* **TASKS TO PERFORM**
A – Please reproduce word for word the part of the passage about swearing at the radio that opens with the words containing "THE man wonders" and closes with "spluttery, shouty age.".
B – Extend the passage about swearing at the radio, picking up after its last sentence.

* **SUPPLIED TEXT**
◇ ◇ ◇ ◇ ◇ ◇ ◇

THE man wonders when it was that he began swearing at the radio. He thinks it might have been that day the country split and everyone started that argument they haven’t managed to resolve yet.

Did he used to swear at the radio before this? That seems quite possible. Maybe there is just more to feel cross about nowadays. Or maybe it is the news being stuck on repeat that makes him irritable.

The man who swears at the radio wonders if other people swear at the radio, too. Perhaps men and woman around the country join him in an unheard chorus of endless disgruntlement. Perhaps all those swearing people also shout at the television and go red in the face over their social media feeds. There is certainly a lot to splutter and shout about in this spluttery, shouty age.

The man who shouts at the radio has just made toast and coffee for a guest, and he took the precaution of not turning on the radio, as shouting at the radio when a stranger is trying to have breakfast is not a good look. Instead he made pleasant Airbnb small-talk.

◇ ◇ ◇ ◇ ◇ ◇ ◇

* **MATERIAL**
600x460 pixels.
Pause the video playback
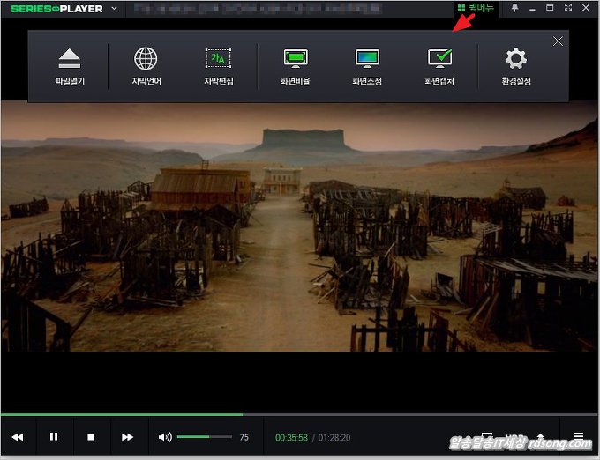[x=54, y=437]
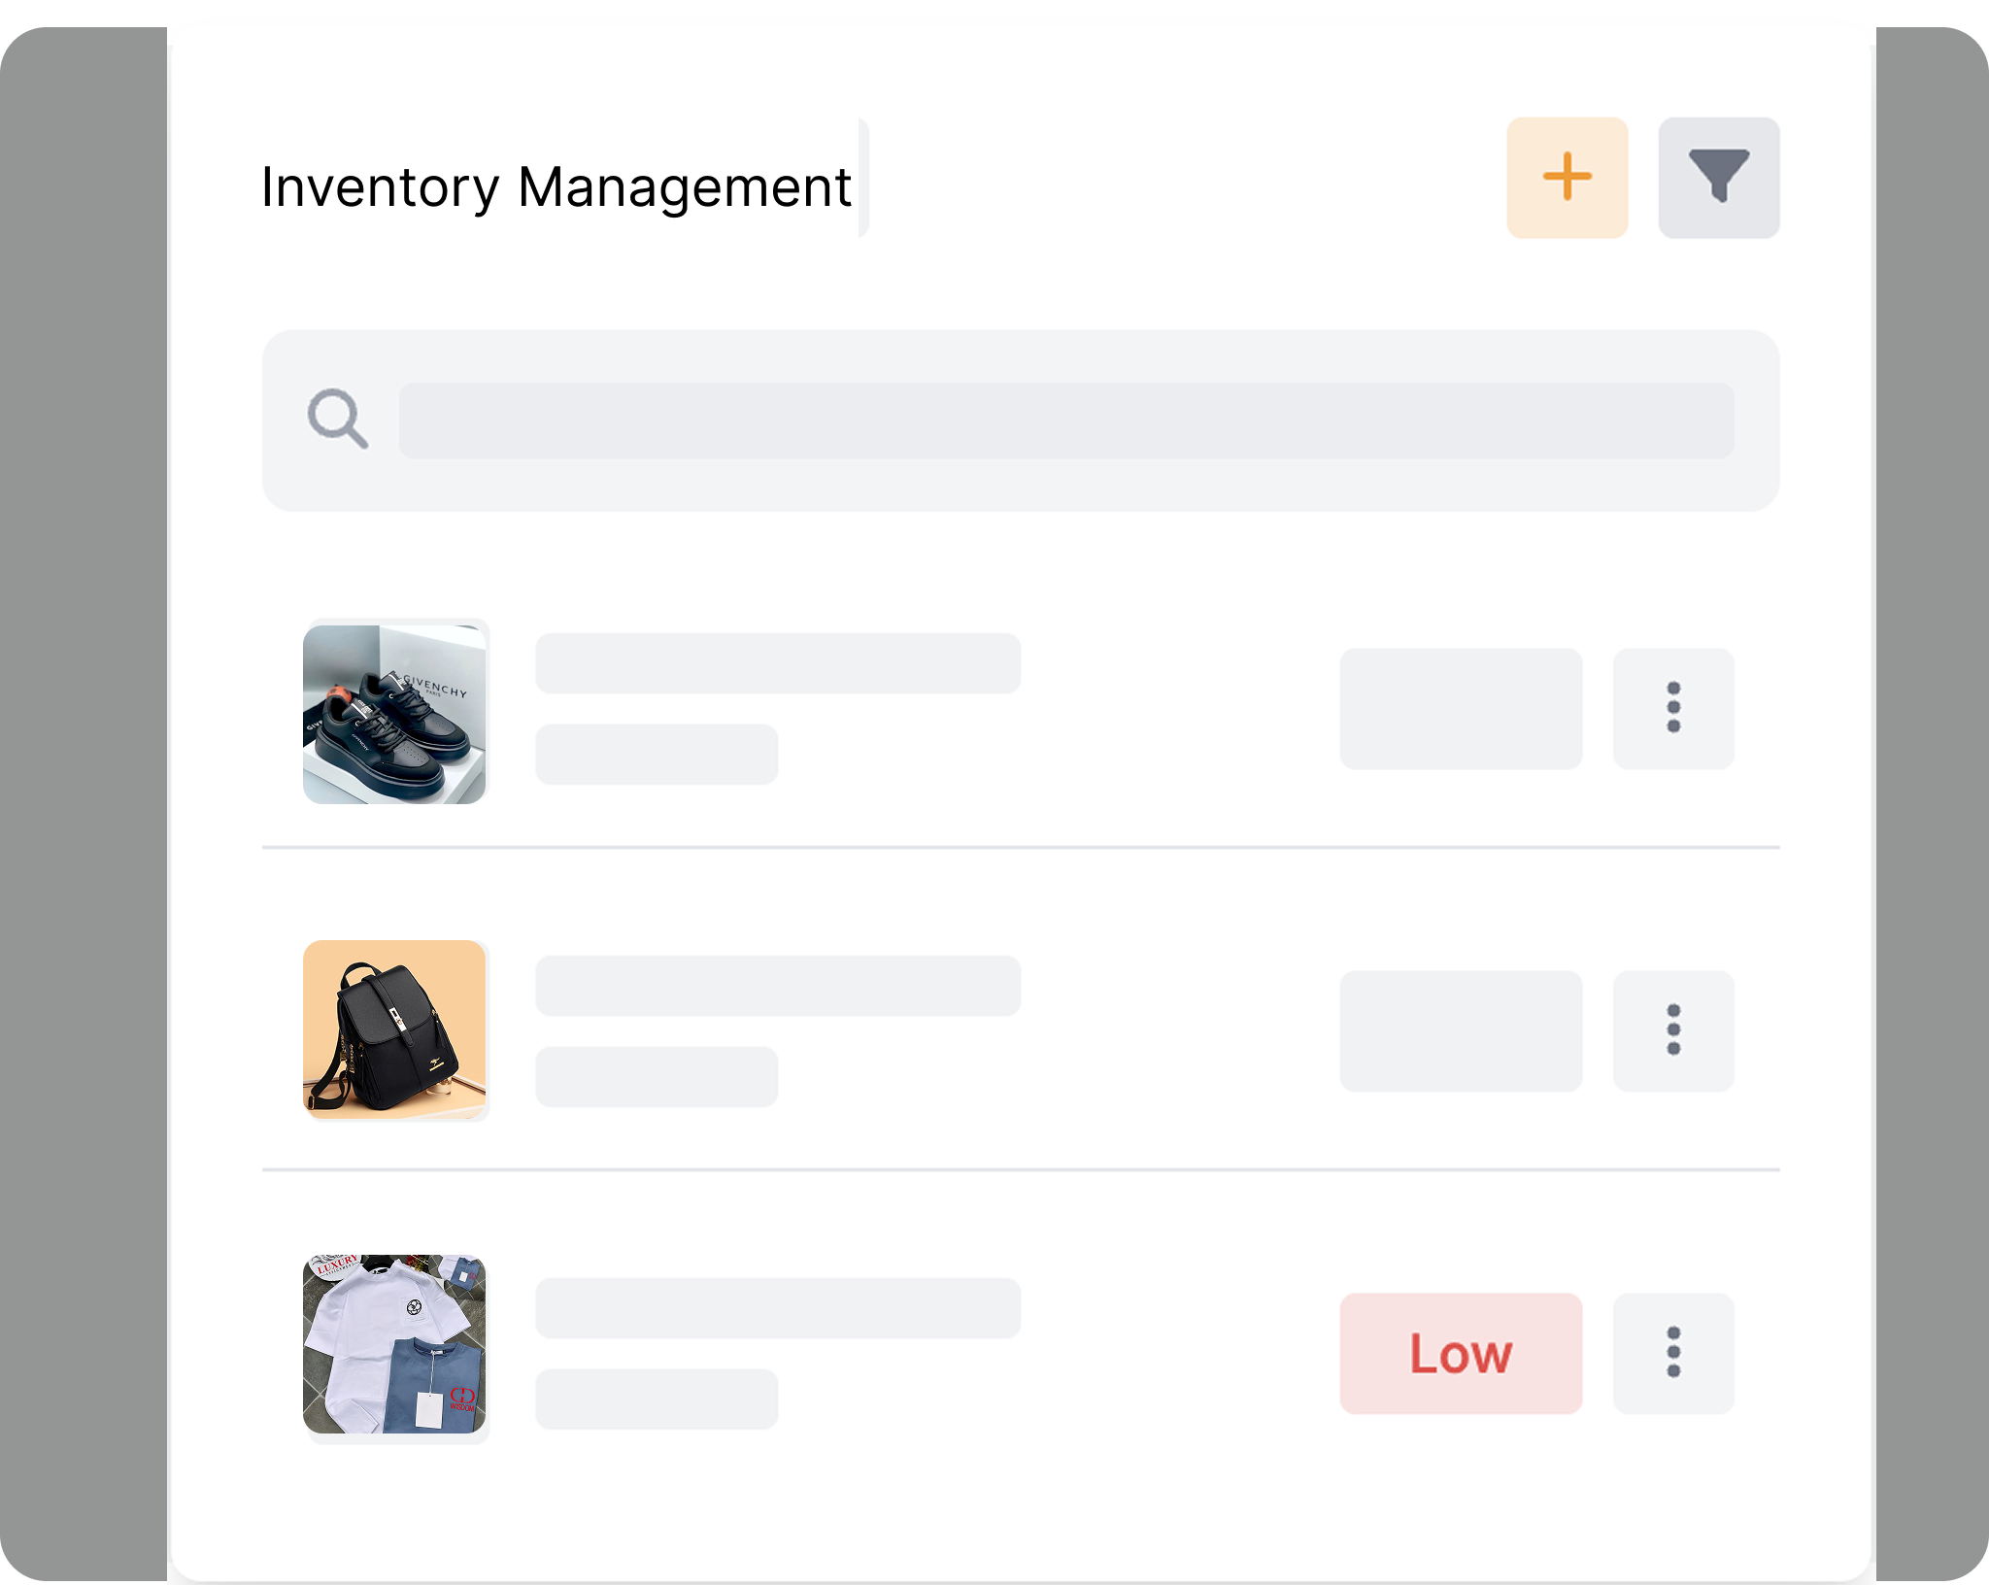Screen dimensions: 1989x1585
Task: Click the t-shirts item subtitle placeholder
Action: pos(657,1399)
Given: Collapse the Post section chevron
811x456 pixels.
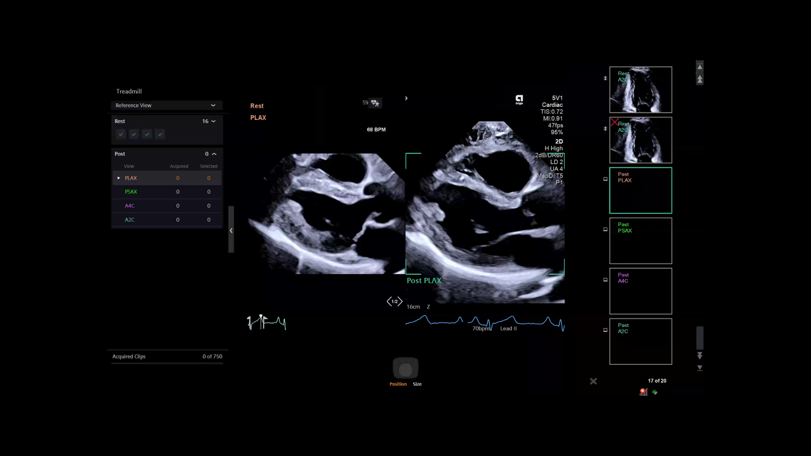Looking at the screenshot, I should click(214, 154).
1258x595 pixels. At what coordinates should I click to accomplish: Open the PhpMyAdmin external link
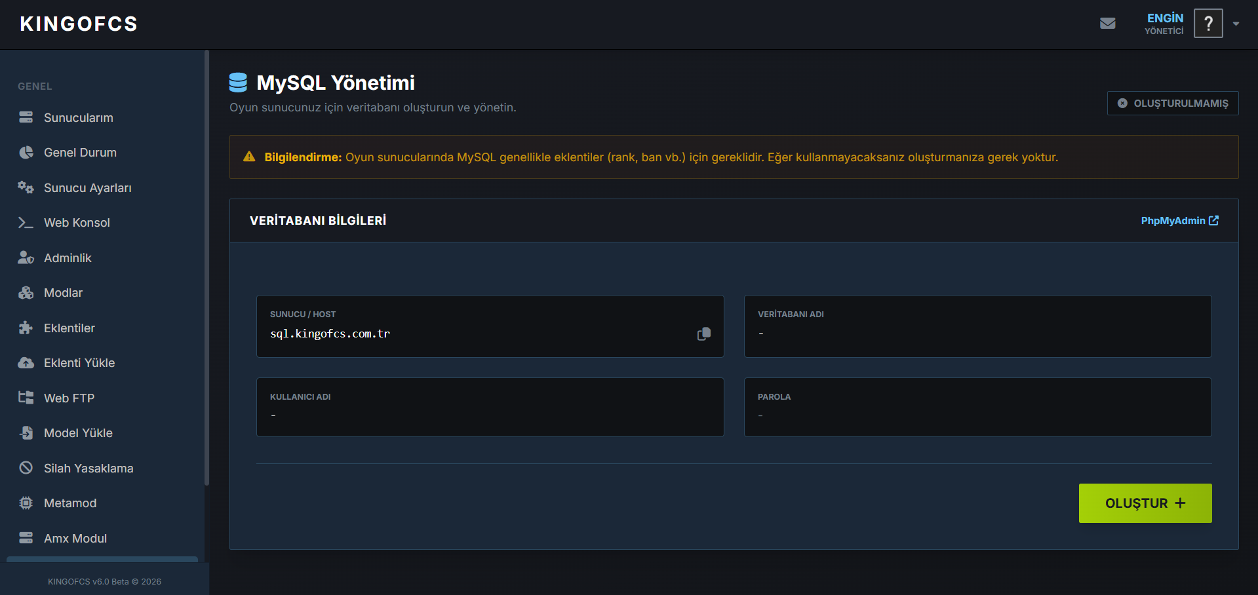click(1179, 221)
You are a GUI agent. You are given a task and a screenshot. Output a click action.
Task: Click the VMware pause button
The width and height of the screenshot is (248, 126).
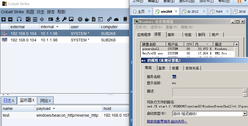point(239,1)
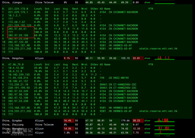Open IP link 202.97.66.61
The height and width of the screenshot is (138, 195).
17,29
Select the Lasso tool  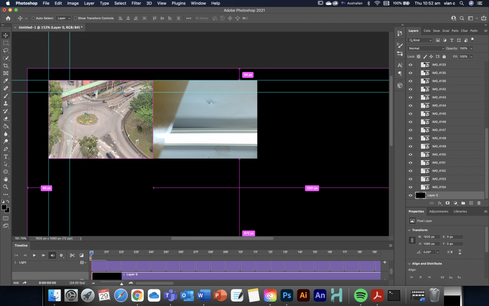click(6, 50)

◇ ◇ ◇ ◇ ◇ ◇ ◇

* **ANSWERS TO THE EXERCISES**
A –
THE man wonders when it was that he began swearing at the radio. He thinks it might have been that day the country split and everyone started that argument they haven’t managed to resolve yet.

Did he used to swear at the radio before this? That seems quite possible. Maybe there is just more to feel cross about nowadays. Or maybe it is the news being stuck on repeat that makes him irritable.

The man who swears at the radio wonders if other people swear at the radio, too. Perhaps men and woman around the country join him in an unheard chorus of endless disgruntlement. Perhaps all those swearing people also shout at the television and go red in the face over their social media feeds. There is certainly a lot to splutter and shout about in this spluttery, shouty age.

B –
Perhaps, he thinks, wondering about the intemperate nature of life today, we’d all rub along better if that’s all we did, made small talk and talked small, instead of shouting big.

Perhaps the difficulty lies in all the things they are to shout at nowadays, the sheer shout-ability of life, the unending vista of shout-worthy things.

Just this morning the divisive man with the orange face and the fly-away hair, the hair that’s almost flown away, has been defending Saudi Arabia over that inconvenient journalist they had killed in their consulate in Turkey.

The orange-faced one thinks that the horribly murdered journalist was an “enemy of the state” anyway, and that’s because he thinks all journalists are the enemy of the state, or at least the enemy of him.

Because he wants to be friends with the country that killed and dismembered a journalist, because he wants to sell them lots of arms, because the country that killed and dismembered a journalist is awash with oil and money, the man of orange hue has decided there is only one answer to all this: shrug and carry on.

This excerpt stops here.